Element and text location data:
-- START --

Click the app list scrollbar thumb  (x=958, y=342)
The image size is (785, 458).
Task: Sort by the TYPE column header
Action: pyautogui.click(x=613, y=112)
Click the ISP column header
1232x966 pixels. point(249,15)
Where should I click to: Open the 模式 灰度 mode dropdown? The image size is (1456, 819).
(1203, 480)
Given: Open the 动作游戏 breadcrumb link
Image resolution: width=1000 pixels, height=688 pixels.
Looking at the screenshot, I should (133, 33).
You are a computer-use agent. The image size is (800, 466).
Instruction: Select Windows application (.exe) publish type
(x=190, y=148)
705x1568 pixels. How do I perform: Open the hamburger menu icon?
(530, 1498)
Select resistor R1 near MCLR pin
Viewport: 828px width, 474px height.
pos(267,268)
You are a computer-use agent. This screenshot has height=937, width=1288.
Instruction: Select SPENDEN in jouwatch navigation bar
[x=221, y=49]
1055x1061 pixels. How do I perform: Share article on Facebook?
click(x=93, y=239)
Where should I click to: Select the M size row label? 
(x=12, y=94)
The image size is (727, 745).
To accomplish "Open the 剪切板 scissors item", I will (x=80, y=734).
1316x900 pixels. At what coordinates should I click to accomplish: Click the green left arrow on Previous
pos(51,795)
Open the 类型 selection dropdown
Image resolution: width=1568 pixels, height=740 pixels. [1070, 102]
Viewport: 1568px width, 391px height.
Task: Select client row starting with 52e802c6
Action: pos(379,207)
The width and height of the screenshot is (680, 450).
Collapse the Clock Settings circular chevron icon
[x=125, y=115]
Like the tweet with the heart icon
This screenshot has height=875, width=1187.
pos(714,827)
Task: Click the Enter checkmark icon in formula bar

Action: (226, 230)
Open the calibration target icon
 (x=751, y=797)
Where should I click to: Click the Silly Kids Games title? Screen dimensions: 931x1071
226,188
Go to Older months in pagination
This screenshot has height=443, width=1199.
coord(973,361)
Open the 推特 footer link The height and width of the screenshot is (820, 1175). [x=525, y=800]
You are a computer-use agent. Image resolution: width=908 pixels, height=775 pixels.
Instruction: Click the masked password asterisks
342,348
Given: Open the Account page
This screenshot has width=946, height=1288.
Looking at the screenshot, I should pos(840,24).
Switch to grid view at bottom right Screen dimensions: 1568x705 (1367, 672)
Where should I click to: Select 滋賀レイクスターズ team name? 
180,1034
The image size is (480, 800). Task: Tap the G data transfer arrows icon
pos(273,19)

-- END --

Aim:
Extract every line of the data above and reproduce each one verbatim, in its original order.

Exercise solution:
Click the app list scrollbar thumb  (x=958, y=342)
The image size is (785, 458).
Task: Sort by the TYPE column header
Action: pyautogui.click(x=613, y=112)
Click the ISP column header
1232x966 pixels. point(249,15)
Where should I click to: Open the 模式 灰度 mode dropdown? The image size is (1456, 819).
(1203, 480)
Given: Open the 动作游戏 breadcrumb link
Image resolution: width=1000 pixels, height=688 pixels.
Looking at the screenshot, I should (133, 33).
You are a computer-use agent. The image size is (800, 466).
Instruction: Select Windows application (.exe) publish type
(x=190, y=148)
705x1568 pixels. How do I perform: Open the hamburger menu icon?
(530, 1498)
Select resistor R1 near MCLR pin
Viewport: 828px width, 474px height.
pos(267,268)
You are a computer-use agent. This screenshot has height=937, width=1288.
Instruction: Select SPENDEN in jouwatch navigation bar
[x=221, y=49]
1055x1061 pixels. How do I perform: Share article on Facebook?
click(x=93, y=239)
Where should I click to: Select the M size row label? 
(x=12, y=94)
The image size is (727, 745).
To accomplish "Open the 剪切板 scissors item", I will (x=80, y=734).
1316x900 pixels. At what coordinates should I click to accomplish: Click the green left arrow on Previous
pos(51,795)
Open the 类型 selection dropdown
Image resolution: width=1568 pixels, height=740 pixels. [1070, 102]
Viewport: 1568px width, 391px height.
Task: Select client row starting with 52e802c6
Action: pos(379,207)
The width and height of the screenshot is (680, 450).
Collapse the Clock Settings circular chevron icon
[x=125, y=115]
Like the tweet with the heart icon
This screenshot has height=875, width=1187.
pos(714,827)
Task: Click the Enter checkmark icon in formula bar

Action: (226, 230)
Open the calibration target icon
 (x=751, y=797)
Where should I click to: Click the Silly Kids Games title? Screen dimensions: 931x1071
226,188
Go to Older months in pagination
This screenshot has height=443, width=1199.
coord(973,361)
Open the 推特 footer link The height and width of the screenshot is (820, 1175). [x=525, y=800]
You are a computer-use agent. Image resolution: width=908 pixels, height=775 pixels.
Instruction: Click the masked password asterisks
342,348
Given: Open the Account page
This screenshot has width=946, height=1288.
Looking at the screenshot, I should pos(840,24).
Switch to grid view at bottom right Screen dimensions: 1568x705 (1367, 672)
Where should I click to: Select 滋賀レイクスターズ team name? 
180,1034
The image size is (480, 800). Task: Tap the G data transfer arrows icon
pos(273,19)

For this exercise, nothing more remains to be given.